Their father guided them in setting up the company and their mother took responsibility for the restaurant’s kitchen, playing a major role in developing recipes and supervising operations.

The brothers’ association with the field of medicine also helped them in their efforts. Ahmed was first inspired by hospital laboratories and the way researchers worked on minor details to get the best possible results.

“The long counters, glass walls, and test tubes are what I liked the most, in addition to the complete transparency of the place. It is exactly how I wanted our restaurant to be. Everything to be prepared and cooked just in front of the customer with a high level of attention to detail,” he added.

The idea behind the name Protein Laboratory was to ensure customers had the option to select, mix and create ingredients according to their taste or preference.

“Customers can order their meals according to their nutritional needs and preferences, starting with selecting the protein base, cooking method, side dishes, the sauce and portion of the meal’s components in grams.”
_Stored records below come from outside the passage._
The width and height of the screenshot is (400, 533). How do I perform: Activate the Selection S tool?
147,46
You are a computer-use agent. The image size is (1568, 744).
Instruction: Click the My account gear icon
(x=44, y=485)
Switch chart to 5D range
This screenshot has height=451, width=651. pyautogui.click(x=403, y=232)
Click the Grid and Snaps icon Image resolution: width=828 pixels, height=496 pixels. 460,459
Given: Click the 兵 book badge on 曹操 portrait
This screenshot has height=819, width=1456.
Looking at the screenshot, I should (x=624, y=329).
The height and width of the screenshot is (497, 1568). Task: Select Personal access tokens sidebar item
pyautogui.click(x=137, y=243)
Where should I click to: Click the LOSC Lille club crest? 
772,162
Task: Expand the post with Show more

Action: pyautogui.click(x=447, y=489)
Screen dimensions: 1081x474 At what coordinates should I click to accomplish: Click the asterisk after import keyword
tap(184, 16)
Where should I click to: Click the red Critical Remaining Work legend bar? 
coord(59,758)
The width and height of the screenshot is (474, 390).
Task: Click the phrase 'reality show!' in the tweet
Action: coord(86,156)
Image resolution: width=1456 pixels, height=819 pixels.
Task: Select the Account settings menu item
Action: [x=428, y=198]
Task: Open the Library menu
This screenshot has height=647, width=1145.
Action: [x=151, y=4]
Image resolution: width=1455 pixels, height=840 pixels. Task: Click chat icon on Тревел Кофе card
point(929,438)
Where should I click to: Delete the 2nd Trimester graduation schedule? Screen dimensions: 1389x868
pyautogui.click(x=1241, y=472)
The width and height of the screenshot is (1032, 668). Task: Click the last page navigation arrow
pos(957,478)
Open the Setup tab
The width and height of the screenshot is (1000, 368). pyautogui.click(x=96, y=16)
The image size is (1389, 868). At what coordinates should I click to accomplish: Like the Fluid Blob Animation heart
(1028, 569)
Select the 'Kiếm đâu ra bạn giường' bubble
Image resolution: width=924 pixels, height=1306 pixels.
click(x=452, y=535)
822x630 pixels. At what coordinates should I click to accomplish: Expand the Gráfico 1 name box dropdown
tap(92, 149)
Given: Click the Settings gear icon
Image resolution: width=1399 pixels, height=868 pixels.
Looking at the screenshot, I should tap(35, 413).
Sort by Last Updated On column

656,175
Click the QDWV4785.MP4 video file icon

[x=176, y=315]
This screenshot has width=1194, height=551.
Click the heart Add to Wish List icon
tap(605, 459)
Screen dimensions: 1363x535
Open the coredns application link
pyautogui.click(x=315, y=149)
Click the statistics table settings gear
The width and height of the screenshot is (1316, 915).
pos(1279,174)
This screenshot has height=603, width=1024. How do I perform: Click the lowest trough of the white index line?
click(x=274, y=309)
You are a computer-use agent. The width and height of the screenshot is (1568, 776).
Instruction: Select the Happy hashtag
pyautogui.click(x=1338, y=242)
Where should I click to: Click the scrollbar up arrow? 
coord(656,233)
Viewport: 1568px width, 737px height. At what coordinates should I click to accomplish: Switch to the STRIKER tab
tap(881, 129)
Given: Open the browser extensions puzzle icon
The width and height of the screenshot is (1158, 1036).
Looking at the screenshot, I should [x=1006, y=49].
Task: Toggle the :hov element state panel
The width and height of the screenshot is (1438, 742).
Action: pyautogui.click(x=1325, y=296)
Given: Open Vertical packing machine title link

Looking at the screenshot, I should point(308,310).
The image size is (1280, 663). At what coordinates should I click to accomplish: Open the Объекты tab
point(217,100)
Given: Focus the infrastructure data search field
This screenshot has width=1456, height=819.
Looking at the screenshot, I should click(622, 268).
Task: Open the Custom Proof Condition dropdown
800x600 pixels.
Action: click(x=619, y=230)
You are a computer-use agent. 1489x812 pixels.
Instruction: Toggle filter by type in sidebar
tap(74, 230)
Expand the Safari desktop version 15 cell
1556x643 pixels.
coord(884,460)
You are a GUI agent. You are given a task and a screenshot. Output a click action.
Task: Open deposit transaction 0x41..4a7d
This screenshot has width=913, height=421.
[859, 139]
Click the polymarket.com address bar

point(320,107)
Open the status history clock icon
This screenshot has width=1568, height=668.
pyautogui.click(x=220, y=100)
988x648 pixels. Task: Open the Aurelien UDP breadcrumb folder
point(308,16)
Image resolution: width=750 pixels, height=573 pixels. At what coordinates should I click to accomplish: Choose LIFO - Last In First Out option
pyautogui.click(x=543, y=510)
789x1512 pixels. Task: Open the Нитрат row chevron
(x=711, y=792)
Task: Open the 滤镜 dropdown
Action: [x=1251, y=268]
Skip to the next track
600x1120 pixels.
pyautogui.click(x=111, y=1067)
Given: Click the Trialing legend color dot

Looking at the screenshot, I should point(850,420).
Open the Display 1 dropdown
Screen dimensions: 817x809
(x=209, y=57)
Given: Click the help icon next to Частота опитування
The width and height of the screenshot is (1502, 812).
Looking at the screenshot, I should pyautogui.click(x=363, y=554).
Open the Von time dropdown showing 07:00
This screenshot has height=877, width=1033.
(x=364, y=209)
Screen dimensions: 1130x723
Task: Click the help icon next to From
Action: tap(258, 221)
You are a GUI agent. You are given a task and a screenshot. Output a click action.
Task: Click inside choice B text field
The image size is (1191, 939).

Ahmed said: “We use the healthiest cooking methods possible. We don’t use frozen meat; we blend our own spices and make sure everything is always made in the healthiest way.”

The brothers and their mother work like scientists. “We spent one year testing ingredients and creating healthy recipes. We had only one goal in mind: High protein in a healthy meal and a portion that could help us and others to stay healthy while still eating the food we desired with higher quality and better taste,” Ahmed added.

Their lab salad dish includes more than 20 organic ingredients high in protein, fiber and antioxidants. The restaurant’s burger has only 396 calories, and one of their best-selling desserts is a sugar-free banana pancake.

“We aim to make our prices within everyone’s reach,” Ahmed said.

One of the services offered by the restaurant is subscription to a meal plan drawn up according to the nutritional needs of the customer and delivered to their workplace or home.